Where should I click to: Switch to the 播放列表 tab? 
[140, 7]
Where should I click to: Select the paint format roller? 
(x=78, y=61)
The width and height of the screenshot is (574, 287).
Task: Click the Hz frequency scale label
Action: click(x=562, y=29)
···
* What you have to do
Write down every line of the entries above without changing a single character.

* Result of the task
Where should I click to: Switch to the 播放列表 tab? 
[140, 7]
Where should I click to: Select the paint format roller? 
(x=78, y=61)
The width and height of the screenshot is (574, 287).
Task: Click the Hz frequency scale label
Action: click(x=562, y=29)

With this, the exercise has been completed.